AI workers are at the heart of this system, ensuring that prompts are processed efficiently. These stateless nodes retrieve queued prompts, execute them, and return responses. While the system is currently managed by the DFINITY team, the long-term plan is to transition control to the protocol and fully decentralise the AI worker network. Feedback from developers will play a crucial role in shaping this process.
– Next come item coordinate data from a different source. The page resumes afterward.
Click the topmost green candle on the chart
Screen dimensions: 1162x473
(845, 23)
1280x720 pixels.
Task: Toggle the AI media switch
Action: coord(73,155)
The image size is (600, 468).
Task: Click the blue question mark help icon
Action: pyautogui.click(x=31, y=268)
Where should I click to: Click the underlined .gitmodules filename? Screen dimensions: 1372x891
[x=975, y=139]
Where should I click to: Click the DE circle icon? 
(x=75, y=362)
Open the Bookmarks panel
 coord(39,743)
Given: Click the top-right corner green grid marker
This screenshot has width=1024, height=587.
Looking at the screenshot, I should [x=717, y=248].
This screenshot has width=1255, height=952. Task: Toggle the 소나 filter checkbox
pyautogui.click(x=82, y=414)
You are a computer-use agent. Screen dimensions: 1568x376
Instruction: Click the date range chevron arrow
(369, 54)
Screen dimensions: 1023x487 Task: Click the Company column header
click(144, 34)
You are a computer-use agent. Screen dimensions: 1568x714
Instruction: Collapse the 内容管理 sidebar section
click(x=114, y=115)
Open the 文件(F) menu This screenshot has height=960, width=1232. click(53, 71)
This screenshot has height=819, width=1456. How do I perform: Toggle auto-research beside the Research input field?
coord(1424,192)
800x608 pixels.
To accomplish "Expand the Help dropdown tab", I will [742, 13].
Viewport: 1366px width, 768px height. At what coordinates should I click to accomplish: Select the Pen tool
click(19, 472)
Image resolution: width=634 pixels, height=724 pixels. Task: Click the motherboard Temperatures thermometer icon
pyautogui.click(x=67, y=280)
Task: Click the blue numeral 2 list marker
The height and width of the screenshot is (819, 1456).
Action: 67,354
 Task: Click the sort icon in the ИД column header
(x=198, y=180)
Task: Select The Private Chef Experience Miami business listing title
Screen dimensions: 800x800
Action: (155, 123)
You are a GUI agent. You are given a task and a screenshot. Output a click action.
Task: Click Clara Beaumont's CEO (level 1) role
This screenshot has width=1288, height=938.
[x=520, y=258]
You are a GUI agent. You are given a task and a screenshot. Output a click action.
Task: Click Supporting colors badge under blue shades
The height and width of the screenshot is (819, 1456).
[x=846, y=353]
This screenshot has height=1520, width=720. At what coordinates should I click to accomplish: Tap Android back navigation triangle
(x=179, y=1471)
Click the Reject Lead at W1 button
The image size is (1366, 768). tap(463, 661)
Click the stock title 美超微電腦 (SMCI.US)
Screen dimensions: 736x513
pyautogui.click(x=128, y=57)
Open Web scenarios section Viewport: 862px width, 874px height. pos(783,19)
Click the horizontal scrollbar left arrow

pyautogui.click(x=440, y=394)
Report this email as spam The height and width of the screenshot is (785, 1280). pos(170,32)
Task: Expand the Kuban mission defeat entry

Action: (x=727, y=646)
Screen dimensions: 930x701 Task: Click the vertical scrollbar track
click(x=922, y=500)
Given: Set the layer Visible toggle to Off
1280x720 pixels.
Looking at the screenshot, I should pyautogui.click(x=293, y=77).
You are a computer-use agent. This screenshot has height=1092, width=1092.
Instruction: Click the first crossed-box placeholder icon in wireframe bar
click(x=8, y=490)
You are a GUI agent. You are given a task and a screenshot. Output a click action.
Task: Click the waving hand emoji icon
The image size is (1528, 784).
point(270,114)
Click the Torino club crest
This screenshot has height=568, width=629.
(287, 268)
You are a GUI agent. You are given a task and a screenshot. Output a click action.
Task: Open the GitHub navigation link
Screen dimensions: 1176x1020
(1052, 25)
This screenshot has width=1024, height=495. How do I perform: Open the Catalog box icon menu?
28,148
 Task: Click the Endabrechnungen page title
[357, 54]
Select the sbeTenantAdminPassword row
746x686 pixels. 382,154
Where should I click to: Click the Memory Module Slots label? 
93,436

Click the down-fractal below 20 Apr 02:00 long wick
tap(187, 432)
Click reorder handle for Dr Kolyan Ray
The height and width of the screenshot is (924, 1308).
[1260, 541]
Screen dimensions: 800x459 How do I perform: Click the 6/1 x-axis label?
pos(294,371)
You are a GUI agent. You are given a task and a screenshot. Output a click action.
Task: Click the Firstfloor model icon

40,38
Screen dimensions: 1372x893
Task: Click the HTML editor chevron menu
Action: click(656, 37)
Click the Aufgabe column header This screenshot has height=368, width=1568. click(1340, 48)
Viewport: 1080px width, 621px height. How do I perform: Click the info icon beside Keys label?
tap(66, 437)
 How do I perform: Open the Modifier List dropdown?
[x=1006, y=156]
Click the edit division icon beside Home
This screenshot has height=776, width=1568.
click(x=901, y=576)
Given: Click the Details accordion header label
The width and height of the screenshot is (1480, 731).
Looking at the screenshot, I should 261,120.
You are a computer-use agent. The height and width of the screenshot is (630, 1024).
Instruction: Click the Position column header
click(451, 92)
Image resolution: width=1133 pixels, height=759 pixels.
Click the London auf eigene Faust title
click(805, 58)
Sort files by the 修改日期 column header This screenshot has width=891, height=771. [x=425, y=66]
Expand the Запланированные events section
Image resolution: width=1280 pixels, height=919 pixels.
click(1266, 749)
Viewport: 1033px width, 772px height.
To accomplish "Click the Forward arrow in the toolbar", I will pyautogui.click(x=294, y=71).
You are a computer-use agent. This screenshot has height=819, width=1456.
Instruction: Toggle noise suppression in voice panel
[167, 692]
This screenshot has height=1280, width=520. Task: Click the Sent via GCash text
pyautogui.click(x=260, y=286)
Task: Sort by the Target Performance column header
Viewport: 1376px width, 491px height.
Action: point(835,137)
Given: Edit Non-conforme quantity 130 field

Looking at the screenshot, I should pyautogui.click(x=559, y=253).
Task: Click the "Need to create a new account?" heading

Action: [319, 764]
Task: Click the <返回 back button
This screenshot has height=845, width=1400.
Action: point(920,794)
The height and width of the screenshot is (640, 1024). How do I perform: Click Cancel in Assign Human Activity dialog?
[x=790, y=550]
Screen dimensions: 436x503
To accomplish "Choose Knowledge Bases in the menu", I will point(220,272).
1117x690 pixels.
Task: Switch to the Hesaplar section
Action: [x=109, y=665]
At present, the LLM canister supports the Llama 3.1 8B model, with more models planned based on user demand. Costs are not yet in place, but as the system matures, a pricing model will be determined. There are limitations on message length and output size, but these constraints will be adjusted over time to improve usability.
Privacy remains a key consideration. While individual prompts cannot be linked to specific users, AI workers currently lack full confidentiality guarantees. The team is exploring options such as trusted execution environments (TEEs) to address this issue. In the meantime, DFINITY does not log individual prompts but does track overall usage metrics to refine the system.
For those eager to experiment, libraries for Rust and Motoko are already available, making it easy to integrate AI into new or existing canisters. Contributions in other languages, such as Typescript or Python, would be welcome additions to the ecosystem.
Looking ahead, improving latency is a top priority. Current efforts focus on reducing response times and enabling non-replicated modes for lower-latency experiences. Another area of exploration is the decentralisation of AI workers, potentially allowing node providers or even individuals with suitable hardware to contribute to the network.
This shift in strategy represents a pragmatic approach to AI on the IC. Early research into running LLMs inside canisters revealed performance bottlenecks that limited scalability. While optimisations for handling I/O and matrix multiplication are in progress, the current AI worker model provides a faster and more scalable solution in the interim.
Developers are encouraged to test the system, build AI-powered agents, and share feedback. This iterative approach ensures that improvements are driven by real-world use cases, ultimately leading to a more robust and decentralised AI ecosystem on the Internet Computer.